Configuring Redis for Embedding Studio's Suggestion System¶
This tutorial explains how to set up and configure Redis for Embedding Studio's suggestion system, covering installation, configuration, and optimization techniques.
Why Redis for Suggestions?¶
Redis with RediSearch provides several advantages for a suggestion system:
- Performance: Extremely fast for prefix-based searches
- Memory efficiency: Optimized for in-memory operations
- Advanced text search: Built-in support for fuzzy matching and prefix queries
- Scalability: Can handle high volumes of suggestion requests
Installation Requirements¶
1. Redis Stack Installation¶
You need Redis with the RediSearch module. The easiest way is to use Redis Stack, which includes RediSearch:
Using Docker:
docker run -d --name redis-stack -p 6379:6379 -p 8001:8001 redis/redis-stack:latest
Manual Installation:
Follow the Redis Stack installation guide for your platform.

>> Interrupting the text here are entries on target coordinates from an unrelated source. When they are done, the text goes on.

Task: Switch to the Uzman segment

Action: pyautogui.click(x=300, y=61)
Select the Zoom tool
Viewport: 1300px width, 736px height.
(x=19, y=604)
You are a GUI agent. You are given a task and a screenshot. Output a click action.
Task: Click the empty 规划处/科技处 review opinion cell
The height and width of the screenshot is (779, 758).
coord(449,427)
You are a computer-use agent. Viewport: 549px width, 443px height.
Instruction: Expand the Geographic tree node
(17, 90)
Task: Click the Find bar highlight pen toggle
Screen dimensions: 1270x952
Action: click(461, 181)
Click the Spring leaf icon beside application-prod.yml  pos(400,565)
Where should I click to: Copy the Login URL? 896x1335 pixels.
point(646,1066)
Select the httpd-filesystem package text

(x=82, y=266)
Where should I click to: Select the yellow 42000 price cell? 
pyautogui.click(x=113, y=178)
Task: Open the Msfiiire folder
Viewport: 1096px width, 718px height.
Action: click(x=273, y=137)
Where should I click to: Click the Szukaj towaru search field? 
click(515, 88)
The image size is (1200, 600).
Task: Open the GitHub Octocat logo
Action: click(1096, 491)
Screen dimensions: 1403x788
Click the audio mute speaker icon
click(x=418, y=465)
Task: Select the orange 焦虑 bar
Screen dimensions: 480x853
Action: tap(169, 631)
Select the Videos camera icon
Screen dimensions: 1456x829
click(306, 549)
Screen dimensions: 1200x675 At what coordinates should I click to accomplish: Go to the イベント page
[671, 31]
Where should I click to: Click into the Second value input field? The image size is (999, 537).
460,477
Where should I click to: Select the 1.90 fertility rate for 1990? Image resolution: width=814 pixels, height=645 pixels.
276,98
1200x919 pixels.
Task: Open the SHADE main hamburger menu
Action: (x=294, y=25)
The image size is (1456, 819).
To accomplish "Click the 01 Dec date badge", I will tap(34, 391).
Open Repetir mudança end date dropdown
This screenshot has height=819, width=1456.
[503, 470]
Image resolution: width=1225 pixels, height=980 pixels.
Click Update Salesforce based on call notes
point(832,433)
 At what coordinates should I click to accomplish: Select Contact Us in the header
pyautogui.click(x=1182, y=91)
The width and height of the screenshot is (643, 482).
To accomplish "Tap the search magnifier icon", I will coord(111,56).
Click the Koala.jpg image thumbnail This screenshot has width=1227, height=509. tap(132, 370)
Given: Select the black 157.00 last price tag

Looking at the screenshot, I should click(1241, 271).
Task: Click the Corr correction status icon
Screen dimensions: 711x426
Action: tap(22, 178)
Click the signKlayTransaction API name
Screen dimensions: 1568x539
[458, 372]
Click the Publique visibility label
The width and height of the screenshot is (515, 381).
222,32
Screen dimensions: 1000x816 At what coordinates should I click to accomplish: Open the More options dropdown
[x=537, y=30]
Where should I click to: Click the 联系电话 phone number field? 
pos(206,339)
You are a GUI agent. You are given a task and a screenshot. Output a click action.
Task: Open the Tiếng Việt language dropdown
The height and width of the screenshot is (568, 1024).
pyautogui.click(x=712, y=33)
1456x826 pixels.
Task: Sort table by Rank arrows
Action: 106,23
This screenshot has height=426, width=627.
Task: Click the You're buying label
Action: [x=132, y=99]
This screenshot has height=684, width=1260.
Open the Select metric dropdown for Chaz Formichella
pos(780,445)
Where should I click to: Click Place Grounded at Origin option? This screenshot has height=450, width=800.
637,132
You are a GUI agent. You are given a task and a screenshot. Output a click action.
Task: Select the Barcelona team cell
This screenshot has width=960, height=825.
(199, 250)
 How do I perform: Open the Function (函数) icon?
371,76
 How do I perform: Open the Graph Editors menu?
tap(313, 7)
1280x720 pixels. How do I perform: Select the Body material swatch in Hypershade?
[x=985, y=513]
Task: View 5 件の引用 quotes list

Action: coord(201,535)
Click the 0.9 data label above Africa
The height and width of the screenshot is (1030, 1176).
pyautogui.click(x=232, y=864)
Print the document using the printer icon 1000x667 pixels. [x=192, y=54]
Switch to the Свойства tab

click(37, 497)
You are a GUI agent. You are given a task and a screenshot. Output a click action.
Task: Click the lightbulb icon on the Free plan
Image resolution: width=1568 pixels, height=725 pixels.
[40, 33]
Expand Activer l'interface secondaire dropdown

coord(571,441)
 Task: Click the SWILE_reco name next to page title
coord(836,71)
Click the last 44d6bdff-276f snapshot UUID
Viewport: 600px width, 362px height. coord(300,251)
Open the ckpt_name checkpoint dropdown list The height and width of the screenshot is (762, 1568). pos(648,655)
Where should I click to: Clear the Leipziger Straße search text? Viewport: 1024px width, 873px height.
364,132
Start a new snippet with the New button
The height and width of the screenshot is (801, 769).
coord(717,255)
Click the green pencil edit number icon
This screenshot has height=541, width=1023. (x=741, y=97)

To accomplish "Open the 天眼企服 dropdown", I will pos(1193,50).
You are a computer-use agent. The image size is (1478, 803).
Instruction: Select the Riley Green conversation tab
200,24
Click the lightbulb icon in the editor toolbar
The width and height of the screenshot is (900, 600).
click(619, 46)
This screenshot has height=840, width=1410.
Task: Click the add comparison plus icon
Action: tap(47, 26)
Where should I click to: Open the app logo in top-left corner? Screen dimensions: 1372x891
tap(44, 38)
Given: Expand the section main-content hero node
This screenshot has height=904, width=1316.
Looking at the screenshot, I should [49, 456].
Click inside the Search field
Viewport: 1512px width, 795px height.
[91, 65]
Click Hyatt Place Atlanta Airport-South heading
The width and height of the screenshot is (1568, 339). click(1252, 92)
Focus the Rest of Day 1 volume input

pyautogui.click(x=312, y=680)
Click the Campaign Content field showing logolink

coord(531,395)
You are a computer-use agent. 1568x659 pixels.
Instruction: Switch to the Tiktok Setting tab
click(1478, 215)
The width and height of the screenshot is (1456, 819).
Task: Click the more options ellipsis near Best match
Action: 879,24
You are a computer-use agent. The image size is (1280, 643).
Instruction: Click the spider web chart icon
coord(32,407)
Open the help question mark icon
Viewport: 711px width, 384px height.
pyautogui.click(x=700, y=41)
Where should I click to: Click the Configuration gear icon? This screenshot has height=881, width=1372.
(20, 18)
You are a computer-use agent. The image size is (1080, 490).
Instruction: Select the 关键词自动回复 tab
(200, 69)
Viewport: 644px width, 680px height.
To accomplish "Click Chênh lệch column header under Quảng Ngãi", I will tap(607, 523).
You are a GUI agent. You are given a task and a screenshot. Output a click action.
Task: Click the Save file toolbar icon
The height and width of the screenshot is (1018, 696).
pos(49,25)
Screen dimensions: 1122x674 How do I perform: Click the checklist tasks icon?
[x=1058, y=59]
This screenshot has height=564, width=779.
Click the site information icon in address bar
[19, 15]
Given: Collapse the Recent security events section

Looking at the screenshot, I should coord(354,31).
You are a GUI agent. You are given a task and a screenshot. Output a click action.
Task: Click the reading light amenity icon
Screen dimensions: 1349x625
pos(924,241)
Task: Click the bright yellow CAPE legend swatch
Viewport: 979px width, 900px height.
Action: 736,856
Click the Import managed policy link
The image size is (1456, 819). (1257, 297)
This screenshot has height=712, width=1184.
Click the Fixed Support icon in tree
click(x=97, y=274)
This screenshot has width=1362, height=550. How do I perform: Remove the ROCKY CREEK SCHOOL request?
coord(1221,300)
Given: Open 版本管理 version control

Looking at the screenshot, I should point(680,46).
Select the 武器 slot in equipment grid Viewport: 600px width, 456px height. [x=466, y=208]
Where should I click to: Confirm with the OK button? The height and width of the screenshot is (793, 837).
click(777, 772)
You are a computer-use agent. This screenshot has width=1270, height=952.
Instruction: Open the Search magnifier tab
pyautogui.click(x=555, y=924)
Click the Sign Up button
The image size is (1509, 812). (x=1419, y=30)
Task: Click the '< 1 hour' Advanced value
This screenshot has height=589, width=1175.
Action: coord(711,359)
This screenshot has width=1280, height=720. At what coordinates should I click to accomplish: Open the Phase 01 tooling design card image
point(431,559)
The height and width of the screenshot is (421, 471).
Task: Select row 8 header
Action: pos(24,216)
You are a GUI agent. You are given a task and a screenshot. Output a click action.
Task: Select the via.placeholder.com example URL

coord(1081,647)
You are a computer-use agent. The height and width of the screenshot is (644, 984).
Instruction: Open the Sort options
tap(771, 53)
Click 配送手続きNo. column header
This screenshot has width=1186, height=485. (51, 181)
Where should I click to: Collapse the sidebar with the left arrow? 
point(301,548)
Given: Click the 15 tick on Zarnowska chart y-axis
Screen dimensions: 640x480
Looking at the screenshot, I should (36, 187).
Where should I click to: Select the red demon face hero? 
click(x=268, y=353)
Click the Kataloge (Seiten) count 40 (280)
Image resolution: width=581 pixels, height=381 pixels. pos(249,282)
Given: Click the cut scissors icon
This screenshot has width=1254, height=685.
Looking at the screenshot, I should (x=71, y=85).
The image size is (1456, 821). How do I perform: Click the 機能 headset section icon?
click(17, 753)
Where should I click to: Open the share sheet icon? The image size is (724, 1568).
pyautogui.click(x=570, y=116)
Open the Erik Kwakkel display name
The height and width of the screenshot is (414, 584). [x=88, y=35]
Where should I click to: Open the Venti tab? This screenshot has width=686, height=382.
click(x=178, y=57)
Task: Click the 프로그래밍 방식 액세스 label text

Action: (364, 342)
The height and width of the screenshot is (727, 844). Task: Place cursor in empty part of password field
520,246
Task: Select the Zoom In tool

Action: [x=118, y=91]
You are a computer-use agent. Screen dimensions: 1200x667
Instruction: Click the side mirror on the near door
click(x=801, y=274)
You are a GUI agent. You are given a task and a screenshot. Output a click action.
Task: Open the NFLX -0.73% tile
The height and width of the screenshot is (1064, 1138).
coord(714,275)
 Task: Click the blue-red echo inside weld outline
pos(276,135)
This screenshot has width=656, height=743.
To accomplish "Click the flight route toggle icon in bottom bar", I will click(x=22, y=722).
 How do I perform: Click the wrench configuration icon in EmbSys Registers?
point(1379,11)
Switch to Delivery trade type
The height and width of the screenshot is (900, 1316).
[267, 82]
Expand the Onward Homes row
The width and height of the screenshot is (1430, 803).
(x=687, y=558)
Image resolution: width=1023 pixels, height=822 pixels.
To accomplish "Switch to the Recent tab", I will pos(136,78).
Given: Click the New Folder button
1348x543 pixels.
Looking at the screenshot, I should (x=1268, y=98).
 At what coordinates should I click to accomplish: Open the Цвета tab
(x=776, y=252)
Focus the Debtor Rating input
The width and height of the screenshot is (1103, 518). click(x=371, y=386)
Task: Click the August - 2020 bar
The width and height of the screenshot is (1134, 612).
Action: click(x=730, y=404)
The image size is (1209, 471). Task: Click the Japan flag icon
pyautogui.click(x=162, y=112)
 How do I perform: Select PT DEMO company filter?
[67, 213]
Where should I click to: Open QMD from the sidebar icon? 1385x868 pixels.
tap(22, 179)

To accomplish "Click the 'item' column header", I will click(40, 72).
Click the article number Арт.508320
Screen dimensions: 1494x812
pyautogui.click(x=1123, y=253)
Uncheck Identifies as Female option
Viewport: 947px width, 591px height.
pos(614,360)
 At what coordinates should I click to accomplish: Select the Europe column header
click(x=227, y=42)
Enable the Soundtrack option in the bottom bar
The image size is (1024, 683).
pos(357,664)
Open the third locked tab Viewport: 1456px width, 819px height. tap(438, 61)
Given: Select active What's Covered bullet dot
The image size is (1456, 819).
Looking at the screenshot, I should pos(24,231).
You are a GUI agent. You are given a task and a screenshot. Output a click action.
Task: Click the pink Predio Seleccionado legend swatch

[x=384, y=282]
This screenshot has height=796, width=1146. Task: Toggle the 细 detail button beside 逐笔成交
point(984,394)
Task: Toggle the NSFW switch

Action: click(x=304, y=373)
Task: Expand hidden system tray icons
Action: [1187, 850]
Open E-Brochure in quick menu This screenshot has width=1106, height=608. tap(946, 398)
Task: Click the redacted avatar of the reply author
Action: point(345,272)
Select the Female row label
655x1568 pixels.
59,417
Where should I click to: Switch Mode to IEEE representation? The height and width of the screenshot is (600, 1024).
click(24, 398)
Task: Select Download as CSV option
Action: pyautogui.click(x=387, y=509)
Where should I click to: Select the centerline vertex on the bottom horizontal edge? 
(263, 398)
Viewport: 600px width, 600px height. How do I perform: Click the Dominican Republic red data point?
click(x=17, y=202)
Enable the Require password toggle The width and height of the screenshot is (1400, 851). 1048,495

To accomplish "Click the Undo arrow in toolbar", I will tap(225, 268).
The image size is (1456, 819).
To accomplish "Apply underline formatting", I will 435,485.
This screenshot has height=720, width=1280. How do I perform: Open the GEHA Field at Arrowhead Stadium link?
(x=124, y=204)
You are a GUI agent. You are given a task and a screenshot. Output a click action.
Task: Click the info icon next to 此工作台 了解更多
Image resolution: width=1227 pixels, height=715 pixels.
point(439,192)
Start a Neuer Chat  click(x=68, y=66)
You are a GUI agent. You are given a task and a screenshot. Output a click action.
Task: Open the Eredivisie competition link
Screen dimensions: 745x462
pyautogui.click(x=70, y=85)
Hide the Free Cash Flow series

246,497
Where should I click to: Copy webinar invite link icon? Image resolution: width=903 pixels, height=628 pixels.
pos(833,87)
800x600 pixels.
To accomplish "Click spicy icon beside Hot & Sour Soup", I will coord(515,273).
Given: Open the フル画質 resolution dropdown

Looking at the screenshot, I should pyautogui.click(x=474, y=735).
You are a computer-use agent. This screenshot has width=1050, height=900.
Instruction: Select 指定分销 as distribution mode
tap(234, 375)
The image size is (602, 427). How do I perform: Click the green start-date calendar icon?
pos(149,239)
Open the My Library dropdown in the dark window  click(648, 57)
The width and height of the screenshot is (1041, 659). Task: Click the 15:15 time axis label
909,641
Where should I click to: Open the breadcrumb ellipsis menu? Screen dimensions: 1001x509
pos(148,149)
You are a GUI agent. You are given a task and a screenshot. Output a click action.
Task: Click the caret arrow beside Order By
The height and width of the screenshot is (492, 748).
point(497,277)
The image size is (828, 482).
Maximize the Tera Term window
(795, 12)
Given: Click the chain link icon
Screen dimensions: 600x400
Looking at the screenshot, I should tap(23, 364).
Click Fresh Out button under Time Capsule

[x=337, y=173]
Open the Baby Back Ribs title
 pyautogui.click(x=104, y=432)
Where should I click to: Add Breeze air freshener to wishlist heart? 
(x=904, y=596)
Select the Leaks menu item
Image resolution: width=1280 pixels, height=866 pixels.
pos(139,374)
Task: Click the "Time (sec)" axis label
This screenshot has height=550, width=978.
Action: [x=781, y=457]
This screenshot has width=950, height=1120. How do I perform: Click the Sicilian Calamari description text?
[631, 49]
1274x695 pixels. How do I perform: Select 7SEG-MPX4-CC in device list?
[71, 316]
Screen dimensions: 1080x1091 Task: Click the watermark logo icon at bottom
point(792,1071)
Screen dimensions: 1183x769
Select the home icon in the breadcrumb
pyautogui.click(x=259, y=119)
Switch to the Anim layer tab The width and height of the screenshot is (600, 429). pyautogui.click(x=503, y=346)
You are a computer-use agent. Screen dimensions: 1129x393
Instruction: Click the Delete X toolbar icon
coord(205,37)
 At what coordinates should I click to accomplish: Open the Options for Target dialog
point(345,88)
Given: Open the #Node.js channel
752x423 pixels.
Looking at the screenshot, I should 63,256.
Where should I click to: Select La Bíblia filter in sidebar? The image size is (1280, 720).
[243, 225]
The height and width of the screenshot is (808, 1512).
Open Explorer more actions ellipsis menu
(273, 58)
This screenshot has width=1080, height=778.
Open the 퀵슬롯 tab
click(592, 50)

2. Environment Configuration¶
In your Embedding Studio environment, set these configuration variables:
# Redis connection settings
REDIS_URL=redis://localhost:6379
# Suggestion system settings
SUGGESTING_REDIS_COLLECTION=suggestion_phrases
SUGGESTING_MAX_CHUNKS=20
These can be defined in your .env
file or set directly in your environment.
Basic Redis Configuration¶
Create a redis.conf
file with these recommended settings for the suggestion system:
# Memory configuration
maxmemory 2gb
maxmemory-policy allkeys-lru
# RediSearch configuration
search.query_timeout_ms 5000
search.prefix_min_length 1
search.max_expansion 100
# Performance tuning
io-threads 4
Start Redis with this configuration:
redis-server /path/to/redis.conf
Configuring the Suggesting Engine¶
1. Initializing the Redis Suggester¶
In Embedding Studio, the Redis-based suggester is configured in app_context.py
:
from embedding_studio.suggesting.redis.complex_redis_suggester import ComplexRedisSuggester
from embedding_studio.suggesting.tokenizer import SuggestingTokenizer
suggester = ComplexRedisSuggester(
redis_url=settings.REDIS_URL,
tokenizer=SuggestingTokenizer(),
index_name=settings.SUGGESTING_REDIS_COLLECTION,
max_chunks=settings.SUGGESTING_MAX_CHUNKS
)
2. Index Creation¶
When first used, Embedding Studio automatically creates the required Redis search index with the following fields:
- Text fields for chunks (
chunk_0
,chunk_1
, etc.) - Numeric fields for metadata (probability, chunk count)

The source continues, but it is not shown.